> **PROBLEM DESCRIPTION**:
Write out again only the lines between the one with "Image resolution: width=692" and the end of the records below, both ends counted, and don't include the pictures.

> **TASK INPUTS**:

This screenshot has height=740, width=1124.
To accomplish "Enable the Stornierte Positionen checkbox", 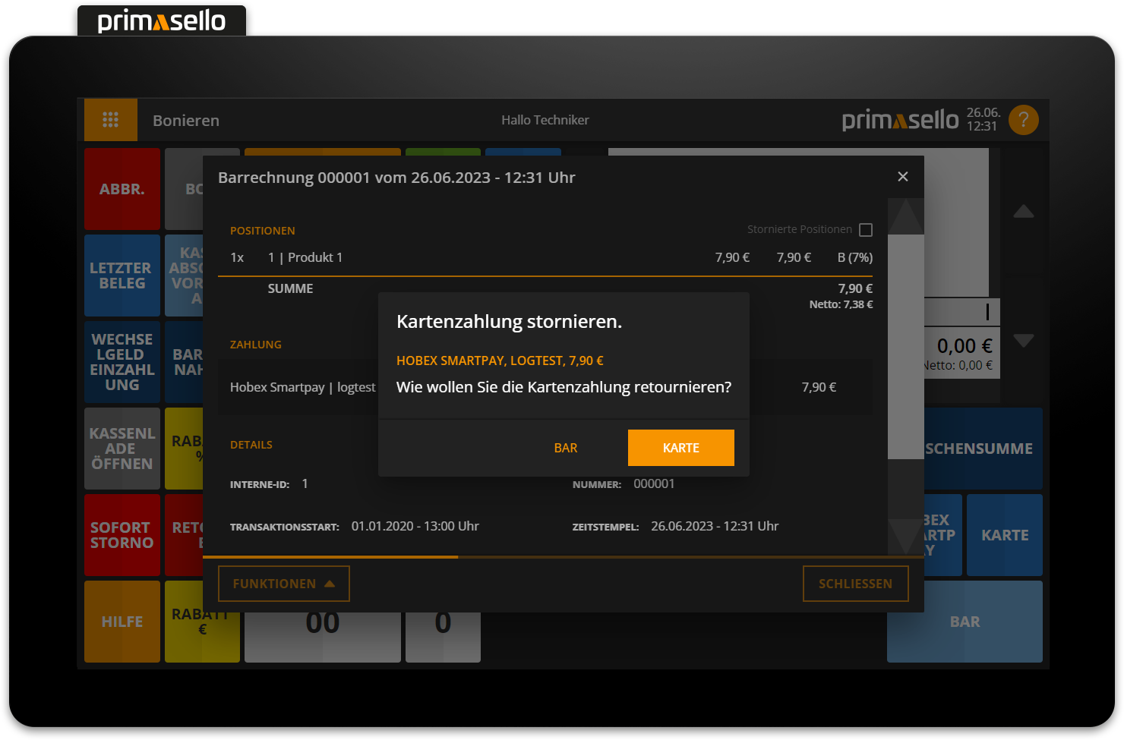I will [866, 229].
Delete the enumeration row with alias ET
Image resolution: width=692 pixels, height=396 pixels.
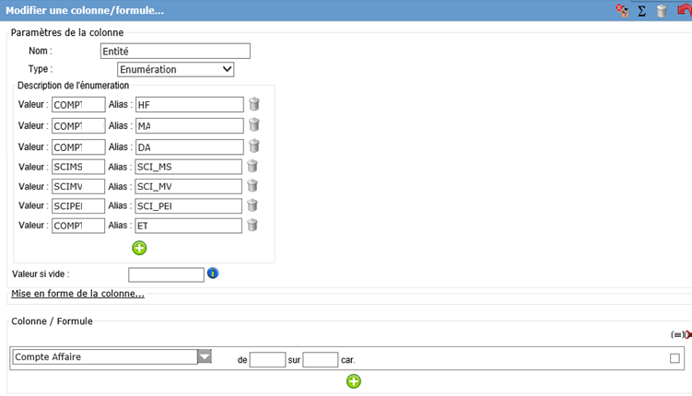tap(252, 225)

> **EXPECTED ANSWER**:
Image resolution: width=692 pixels, height=396 pixels.
tap(252, 225)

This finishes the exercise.